Task brief => Transcribe only the stretch of lines that opens with the line containing "634x770 pixels. How" and closes with the last line of the listing, skipping pictures.

Study material =>
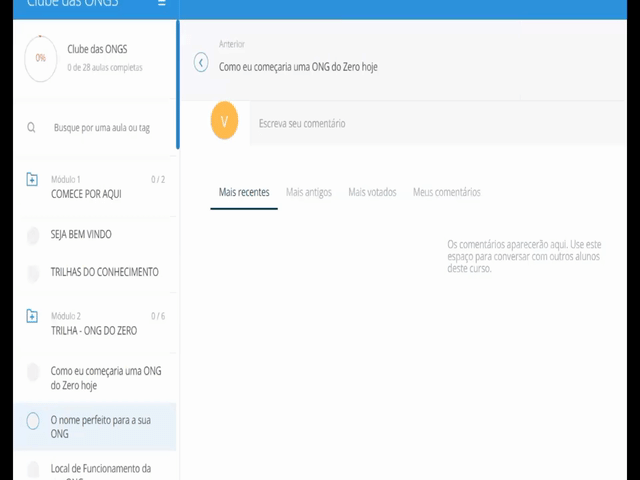Click the orange V user avatar
Image resolution: width=640 pixels, height=480 pixels.
pyautogui.click(x=224, y=122)
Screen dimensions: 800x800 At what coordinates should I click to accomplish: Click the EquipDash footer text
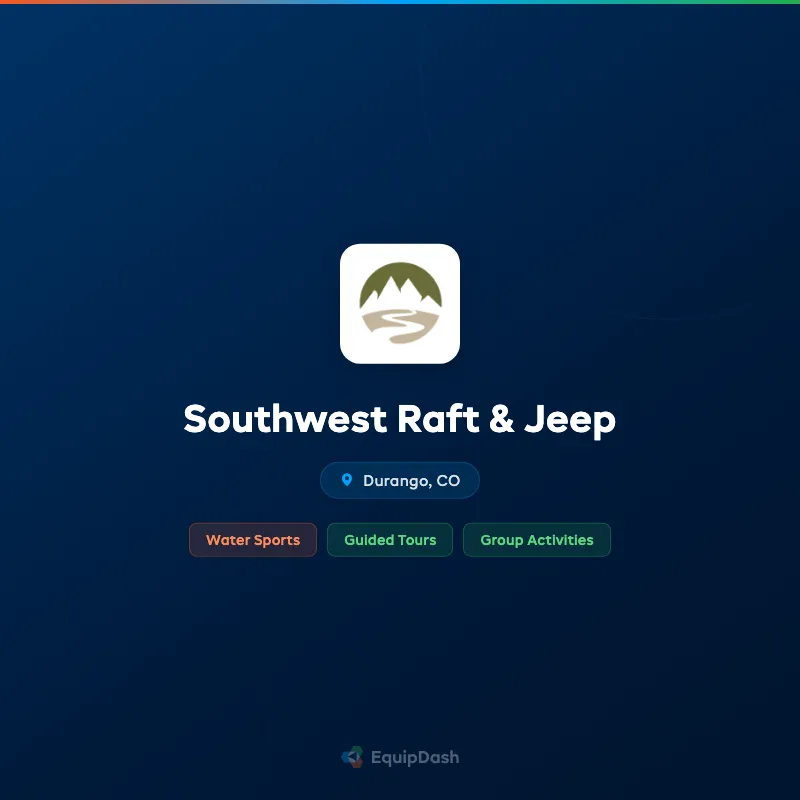click(x=414, y=757)
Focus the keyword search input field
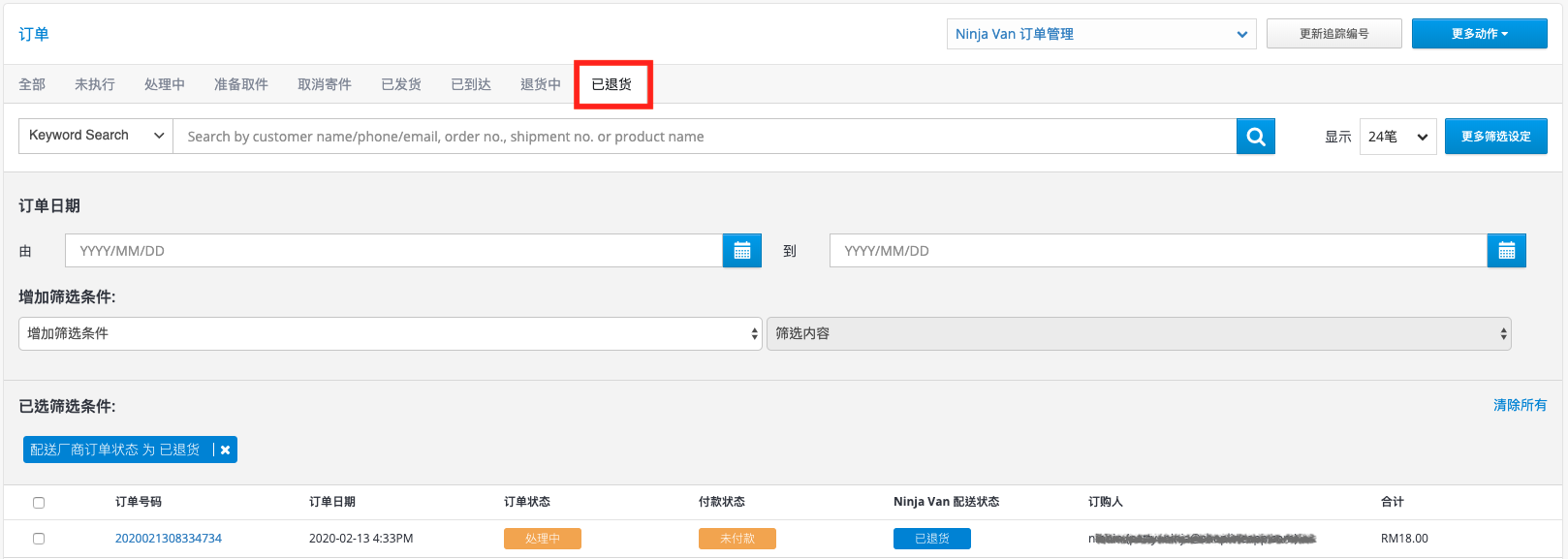This screenshot has width=1568, height=559. click(705, 137)
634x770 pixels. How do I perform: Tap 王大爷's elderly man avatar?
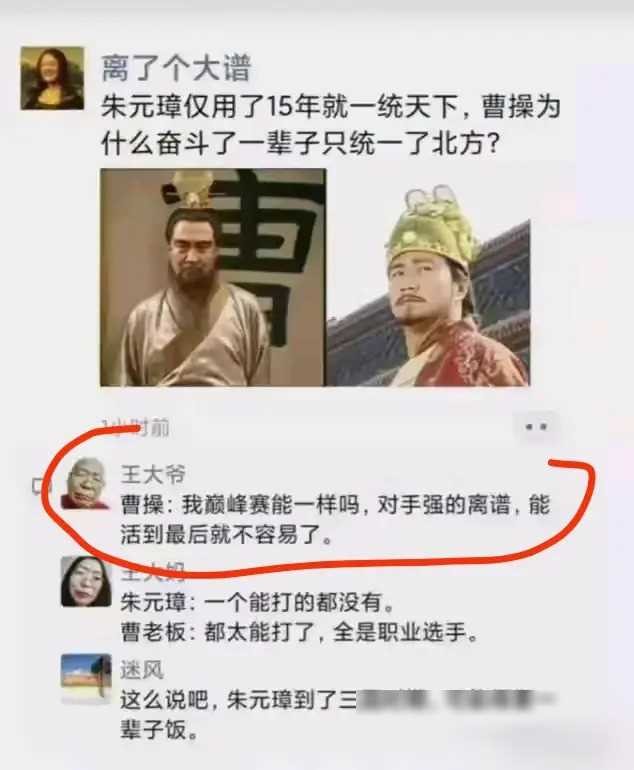pos(85,484)
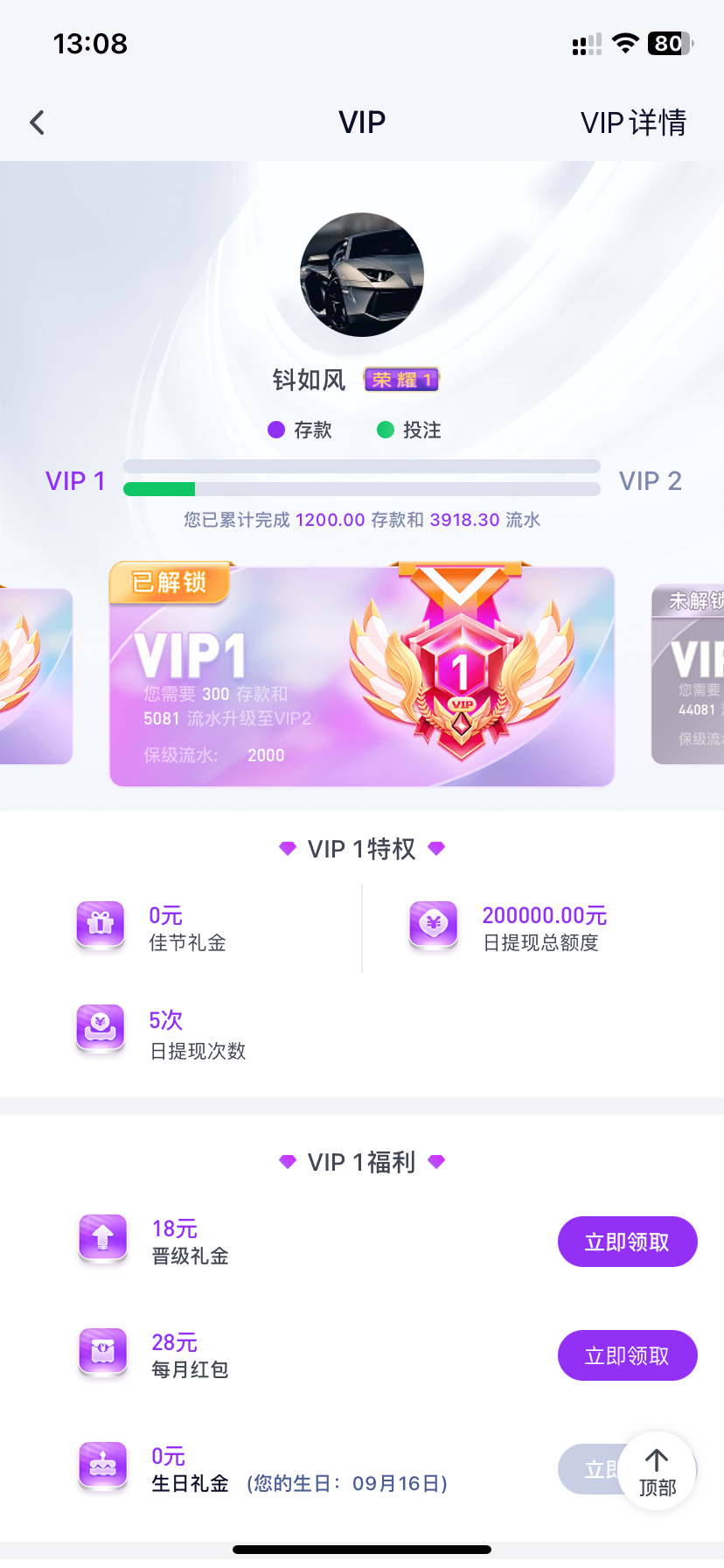Tap the monthly red packet icon
The height and width of the screenshot is (1568, 724).
[103, 1354]

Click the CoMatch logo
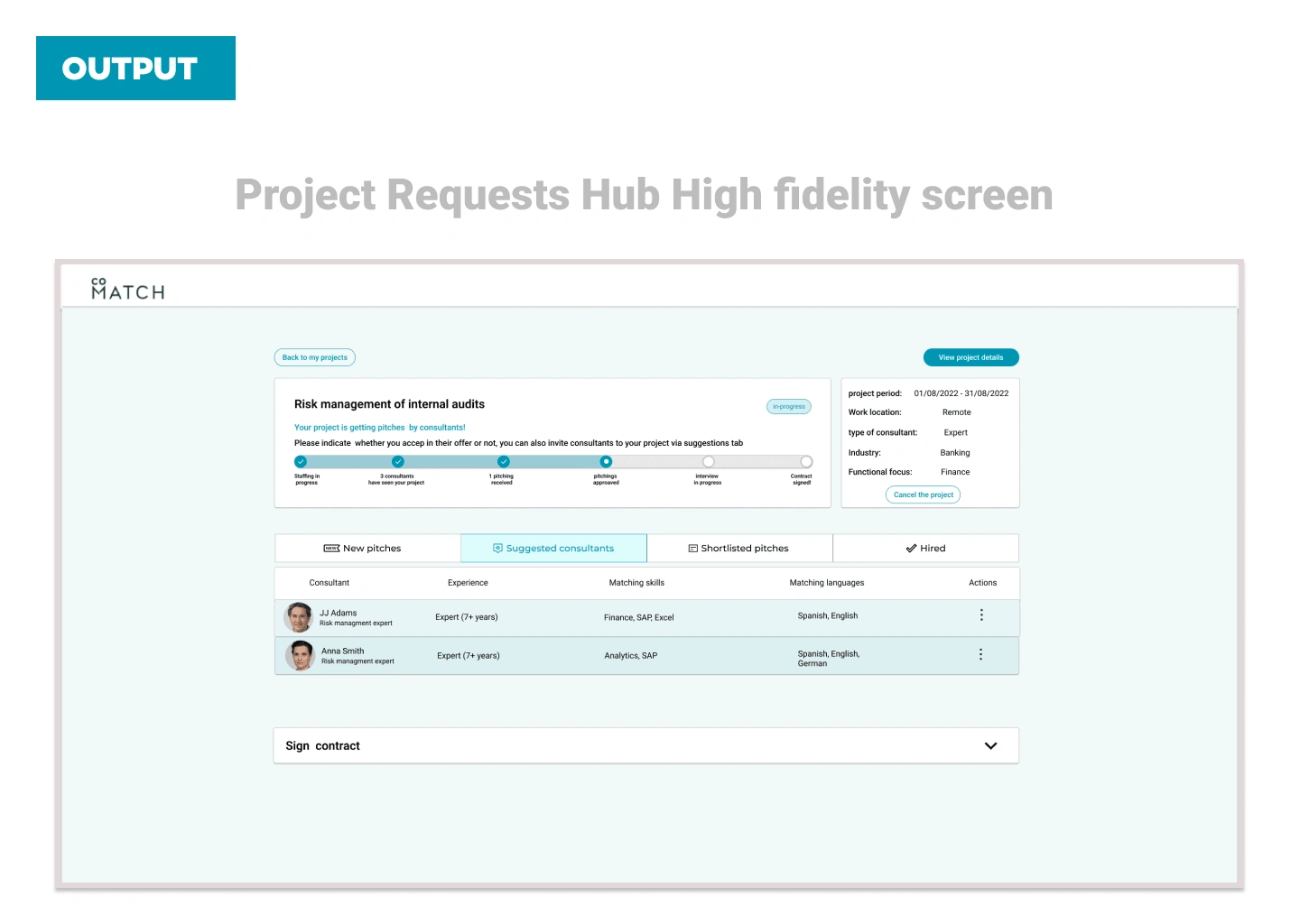[127, 289]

Your solution =>
634x770 pixels. How do I perform: Tap 王大爷's elderly man avatar?
pos(85,484)
Tap the monthly red packet icon
The height and width of the screenshot is (1568, 724).
[103, 1354]

Click the CoMatch logo
[127, 289]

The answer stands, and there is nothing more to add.